But 44 per cent report worsening conditions
Business confidence in the Middle East has improved for the second consecutive quarter, despite economic growth in the region being at a 30-year low.
However, according to the Global Economic Conditions Survey from ACCA (the Association of Chartered Certified Accountants) and IMA (Institute of Management Accountants), 44 per cent of businesses report worsening conditions.
The Q3 survey of more than 1,512 finance professionals and more than 150 chief financial officers around the world, found that global confidence is at a 12-month high, boosted by increased prospects of government spending and recoveries in China and North America.
Lindsay Degouve de Nuncques, head of ACCA Middle East, says that business confidence in the Middle East has improved as firms and governments adjust to falling oil prices.
She said: “The confidence survey highlights that falling state spending and business investment since the fall in oil prices continues to offer a downbeat outlook for many firms in the Middle East, although many are feeling optimistic that they are over the worst.
“Despite the improvements we have seen, ultimately regional business confidence is the lowest anywhere outside Africa or the Caribbean, with 44 per cent reporting worsening conditions”
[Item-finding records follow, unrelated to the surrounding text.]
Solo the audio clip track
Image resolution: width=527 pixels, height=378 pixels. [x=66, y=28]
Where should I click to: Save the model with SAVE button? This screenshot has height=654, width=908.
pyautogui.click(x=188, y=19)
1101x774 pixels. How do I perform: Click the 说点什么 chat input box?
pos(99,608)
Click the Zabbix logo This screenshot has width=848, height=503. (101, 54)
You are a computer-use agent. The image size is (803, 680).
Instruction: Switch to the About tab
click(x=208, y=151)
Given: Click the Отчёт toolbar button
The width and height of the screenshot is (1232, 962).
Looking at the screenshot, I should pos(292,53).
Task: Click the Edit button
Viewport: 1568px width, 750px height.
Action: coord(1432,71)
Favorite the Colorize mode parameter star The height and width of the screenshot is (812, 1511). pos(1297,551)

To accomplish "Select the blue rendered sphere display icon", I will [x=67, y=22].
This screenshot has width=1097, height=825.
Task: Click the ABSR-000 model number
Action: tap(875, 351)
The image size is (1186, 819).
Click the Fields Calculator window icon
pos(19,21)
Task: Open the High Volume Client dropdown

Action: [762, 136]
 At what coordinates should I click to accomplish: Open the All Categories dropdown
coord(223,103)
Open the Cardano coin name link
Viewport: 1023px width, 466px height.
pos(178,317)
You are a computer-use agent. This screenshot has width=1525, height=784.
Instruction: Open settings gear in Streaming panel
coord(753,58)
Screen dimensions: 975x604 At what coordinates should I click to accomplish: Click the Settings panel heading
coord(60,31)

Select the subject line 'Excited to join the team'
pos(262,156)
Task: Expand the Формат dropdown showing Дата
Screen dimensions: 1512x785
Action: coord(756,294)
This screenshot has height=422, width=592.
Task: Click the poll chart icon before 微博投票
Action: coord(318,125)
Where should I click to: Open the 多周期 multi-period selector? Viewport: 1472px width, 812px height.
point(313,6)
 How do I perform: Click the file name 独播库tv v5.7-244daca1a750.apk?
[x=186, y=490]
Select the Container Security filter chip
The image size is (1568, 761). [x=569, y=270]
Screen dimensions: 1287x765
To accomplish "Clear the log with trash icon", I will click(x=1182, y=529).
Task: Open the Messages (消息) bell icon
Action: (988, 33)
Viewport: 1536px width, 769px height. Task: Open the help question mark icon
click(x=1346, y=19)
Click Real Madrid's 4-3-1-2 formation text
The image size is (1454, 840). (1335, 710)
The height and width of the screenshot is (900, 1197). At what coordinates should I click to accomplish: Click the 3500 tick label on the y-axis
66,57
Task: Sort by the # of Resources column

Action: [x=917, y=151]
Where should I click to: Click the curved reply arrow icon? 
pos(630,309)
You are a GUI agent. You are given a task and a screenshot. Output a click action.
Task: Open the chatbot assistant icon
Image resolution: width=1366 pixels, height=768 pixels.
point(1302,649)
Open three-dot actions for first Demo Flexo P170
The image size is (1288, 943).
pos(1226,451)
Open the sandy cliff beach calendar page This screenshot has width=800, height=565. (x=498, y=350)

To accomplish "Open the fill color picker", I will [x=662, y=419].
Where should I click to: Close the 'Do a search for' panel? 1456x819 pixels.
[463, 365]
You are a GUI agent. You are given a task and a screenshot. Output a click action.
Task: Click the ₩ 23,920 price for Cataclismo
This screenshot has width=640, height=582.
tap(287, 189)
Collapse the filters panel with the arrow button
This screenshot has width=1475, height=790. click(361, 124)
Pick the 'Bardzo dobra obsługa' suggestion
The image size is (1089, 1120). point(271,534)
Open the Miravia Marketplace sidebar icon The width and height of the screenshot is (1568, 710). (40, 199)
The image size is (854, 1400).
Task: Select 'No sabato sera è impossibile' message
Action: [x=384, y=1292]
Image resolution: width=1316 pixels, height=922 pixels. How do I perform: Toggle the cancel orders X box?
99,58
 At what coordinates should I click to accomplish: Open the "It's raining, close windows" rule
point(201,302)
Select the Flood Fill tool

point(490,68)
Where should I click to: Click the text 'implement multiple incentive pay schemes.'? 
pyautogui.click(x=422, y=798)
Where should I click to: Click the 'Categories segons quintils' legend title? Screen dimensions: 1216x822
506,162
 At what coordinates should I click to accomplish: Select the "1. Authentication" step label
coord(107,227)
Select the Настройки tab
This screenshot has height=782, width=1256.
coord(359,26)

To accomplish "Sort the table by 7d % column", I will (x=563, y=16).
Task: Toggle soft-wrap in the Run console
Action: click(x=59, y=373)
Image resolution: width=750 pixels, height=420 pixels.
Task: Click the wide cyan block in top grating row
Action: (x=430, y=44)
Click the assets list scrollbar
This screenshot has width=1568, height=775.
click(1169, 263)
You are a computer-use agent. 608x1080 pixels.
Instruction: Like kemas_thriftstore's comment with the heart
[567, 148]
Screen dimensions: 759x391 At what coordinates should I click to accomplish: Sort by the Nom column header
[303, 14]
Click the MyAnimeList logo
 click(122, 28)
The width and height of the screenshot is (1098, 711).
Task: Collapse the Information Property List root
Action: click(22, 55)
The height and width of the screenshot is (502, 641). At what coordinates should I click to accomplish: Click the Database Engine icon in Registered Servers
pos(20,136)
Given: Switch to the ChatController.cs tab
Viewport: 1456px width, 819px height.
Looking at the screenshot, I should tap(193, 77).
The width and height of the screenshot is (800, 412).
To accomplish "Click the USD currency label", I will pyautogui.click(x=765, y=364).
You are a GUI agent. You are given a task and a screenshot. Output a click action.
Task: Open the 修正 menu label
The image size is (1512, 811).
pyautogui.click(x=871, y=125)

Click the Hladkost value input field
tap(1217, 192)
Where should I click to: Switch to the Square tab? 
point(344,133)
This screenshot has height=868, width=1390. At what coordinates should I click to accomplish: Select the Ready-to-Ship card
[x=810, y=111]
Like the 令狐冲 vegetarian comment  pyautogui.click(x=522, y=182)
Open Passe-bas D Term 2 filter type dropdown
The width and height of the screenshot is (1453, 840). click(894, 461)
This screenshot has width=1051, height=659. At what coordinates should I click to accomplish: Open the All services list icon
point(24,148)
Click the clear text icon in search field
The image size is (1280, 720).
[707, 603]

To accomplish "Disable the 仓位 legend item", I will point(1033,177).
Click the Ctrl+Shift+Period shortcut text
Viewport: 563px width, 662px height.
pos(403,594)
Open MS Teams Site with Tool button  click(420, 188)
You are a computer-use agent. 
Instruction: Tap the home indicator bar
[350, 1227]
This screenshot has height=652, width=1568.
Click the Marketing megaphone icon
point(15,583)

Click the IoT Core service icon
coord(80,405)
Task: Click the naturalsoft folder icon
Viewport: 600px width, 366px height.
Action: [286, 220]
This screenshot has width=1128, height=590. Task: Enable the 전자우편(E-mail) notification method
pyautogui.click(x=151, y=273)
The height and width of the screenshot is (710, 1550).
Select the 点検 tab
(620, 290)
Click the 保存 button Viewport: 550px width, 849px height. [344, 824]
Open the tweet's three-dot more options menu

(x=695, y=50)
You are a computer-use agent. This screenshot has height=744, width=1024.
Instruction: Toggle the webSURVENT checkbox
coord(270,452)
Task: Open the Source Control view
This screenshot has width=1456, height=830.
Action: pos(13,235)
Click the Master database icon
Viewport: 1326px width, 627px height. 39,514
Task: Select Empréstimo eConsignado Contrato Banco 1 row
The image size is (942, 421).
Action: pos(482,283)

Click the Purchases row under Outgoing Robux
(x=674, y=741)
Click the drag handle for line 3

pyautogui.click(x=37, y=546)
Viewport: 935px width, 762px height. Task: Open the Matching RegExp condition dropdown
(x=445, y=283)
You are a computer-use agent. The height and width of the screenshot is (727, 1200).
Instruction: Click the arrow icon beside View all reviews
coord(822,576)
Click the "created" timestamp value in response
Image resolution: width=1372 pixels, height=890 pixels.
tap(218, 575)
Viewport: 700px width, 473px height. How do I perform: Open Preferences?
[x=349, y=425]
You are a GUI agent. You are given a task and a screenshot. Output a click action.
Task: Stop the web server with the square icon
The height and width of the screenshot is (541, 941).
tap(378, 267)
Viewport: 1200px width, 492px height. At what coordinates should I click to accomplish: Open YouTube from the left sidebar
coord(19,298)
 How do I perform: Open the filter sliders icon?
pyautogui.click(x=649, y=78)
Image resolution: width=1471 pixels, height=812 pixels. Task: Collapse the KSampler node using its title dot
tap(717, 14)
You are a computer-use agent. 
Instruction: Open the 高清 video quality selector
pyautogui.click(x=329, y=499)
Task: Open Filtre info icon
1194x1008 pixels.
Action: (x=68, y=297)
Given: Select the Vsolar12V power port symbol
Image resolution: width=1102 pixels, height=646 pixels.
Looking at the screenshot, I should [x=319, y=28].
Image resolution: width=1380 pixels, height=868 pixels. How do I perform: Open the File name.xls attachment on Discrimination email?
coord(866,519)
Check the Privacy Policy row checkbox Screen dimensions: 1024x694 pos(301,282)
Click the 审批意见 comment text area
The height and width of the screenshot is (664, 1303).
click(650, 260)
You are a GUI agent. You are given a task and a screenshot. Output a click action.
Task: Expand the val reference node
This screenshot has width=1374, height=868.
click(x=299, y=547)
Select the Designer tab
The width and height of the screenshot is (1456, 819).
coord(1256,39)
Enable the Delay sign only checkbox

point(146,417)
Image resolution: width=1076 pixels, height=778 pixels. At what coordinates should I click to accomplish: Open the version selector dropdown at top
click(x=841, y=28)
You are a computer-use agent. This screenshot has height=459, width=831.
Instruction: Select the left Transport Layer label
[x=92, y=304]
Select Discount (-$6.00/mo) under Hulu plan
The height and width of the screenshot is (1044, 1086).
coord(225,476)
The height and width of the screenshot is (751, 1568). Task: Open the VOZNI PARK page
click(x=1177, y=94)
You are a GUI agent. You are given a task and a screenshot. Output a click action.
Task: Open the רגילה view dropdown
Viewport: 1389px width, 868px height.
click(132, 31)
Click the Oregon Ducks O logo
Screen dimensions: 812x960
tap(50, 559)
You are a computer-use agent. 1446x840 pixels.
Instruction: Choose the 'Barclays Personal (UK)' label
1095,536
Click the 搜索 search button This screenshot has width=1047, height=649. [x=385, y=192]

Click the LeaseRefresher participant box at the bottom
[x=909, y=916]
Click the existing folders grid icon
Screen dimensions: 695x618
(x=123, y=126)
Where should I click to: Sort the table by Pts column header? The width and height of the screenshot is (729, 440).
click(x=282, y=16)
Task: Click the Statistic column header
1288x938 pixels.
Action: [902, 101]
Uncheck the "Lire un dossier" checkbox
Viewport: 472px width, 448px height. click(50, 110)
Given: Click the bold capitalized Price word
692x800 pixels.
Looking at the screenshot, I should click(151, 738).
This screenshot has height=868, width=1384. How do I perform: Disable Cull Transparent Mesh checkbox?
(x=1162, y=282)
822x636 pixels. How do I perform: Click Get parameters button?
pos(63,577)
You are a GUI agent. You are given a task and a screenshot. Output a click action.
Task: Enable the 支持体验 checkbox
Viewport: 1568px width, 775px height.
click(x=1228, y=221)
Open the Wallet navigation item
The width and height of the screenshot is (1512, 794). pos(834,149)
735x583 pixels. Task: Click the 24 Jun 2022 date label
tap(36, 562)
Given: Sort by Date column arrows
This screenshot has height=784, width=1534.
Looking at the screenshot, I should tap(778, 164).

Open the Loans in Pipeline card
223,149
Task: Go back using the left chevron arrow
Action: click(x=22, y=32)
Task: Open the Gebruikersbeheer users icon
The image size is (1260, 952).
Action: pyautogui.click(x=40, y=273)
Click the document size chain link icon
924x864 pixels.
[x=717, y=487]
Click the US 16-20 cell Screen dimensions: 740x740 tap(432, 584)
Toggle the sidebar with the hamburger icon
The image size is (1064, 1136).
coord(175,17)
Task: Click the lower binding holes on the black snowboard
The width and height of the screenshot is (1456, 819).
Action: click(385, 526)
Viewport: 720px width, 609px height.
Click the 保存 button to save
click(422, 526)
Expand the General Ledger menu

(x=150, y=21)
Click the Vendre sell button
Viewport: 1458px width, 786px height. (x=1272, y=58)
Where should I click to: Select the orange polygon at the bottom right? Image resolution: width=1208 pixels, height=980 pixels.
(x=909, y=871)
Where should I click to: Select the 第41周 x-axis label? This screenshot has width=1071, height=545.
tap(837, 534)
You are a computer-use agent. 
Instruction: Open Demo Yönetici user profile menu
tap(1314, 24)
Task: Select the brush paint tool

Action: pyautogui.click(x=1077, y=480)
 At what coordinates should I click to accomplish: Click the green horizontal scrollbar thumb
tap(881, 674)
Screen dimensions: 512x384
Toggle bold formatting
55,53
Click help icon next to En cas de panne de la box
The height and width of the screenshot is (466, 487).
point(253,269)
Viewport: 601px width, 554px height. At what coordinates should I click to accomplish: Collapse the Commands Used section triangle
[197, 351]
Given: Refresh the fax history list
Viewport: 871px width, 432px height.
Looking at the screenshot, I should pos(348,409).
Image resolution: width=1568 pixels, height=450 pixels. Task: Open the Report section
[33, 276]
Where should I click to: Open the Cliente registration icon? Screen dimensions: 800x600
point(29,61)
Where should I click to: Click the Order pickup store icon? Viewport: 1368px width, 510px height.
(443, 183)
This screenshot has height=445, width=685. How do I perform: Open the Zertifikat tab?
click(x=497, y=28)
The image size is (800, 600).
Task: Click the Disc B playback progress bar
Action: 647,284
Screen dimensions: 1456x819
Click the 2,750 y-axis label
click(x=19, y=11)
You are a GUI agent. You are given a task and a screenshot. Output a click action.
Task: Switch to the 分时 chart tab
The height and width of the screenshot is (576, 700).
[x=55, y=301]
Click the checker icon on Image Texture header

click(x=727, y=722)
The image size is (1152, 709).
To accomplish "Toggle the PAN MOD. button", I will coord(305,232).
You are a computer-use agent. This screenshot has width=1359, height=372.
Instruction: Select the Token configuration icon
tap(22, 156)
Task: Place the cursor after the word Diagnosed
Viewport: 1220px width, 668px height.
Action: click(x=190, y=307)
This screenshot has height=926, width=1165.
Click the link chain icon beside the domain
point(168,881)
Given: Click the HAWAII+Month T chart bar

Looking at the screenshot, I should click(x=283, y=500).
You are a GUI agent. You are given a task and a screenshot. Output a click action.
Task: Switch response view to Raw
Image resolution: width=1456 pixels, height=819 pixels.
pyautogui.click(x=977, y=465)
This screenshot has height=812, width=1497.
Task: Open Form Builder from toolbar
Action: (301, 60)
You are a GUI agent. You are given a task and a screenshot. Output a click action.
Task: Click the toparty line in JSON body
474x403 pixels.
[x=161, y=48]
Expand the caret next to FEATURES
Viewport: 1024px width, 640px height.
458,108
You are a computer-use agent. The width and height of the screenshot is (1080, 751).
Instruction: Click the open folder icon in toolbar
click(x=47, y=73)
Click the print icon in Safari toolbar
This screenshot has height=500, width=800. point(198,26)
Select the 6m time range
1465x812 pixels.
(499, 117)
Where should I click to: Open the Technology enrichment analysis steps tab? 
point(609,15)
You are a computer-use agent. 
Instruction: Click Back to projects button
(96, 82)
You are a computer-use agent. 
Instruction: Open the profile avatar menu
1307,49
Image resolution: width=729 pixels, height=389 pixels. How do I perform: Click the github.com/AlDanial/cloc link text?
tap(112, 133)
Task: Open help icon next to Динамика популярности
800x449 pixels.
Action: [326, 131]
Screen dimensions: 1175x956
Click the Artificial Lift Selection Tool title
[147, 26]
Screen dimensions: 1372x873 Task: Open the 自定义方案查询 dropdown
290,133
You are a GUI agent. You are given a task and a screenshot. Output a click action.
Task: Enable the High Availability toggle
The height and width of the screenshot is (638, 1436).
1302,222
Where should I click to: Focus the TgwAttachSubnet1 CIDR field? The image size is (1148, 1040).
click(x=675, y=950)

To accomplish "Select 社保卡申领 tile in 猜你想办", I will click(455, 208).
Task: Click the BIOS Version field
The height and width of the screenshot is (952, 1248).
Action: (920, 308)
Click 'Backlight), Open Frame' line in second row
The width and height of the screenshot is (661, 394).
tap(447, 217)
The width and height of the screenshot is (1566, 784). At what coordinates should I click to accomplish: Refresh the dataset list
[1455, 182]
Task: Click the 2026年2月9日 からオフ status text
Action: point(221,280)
Degouve de Nuncques does think, however, that UAE is in a stronger position than many other regional economies. She added: “The UAE is starting to reap some of the benefits after some tight fiscal measures following the oil price slump. The budget is now in surplus, which means that businesses are feeling more confident that investment may no longer continue to fall and may even start to improve.”
While the biggest concern for the Middle East remains oil prices rather than political shocks such as the UK’s Brexit vote, the US elections in November could have a more global impact.
“Despite fears that Brexit could unsettle the global markets, so far this has not been the case,” said Degouve de Nuncques. “Given the uncertainty surrounding the US elections in November, the outcome and response of the new president will be significant for the future prospects of global free trade.”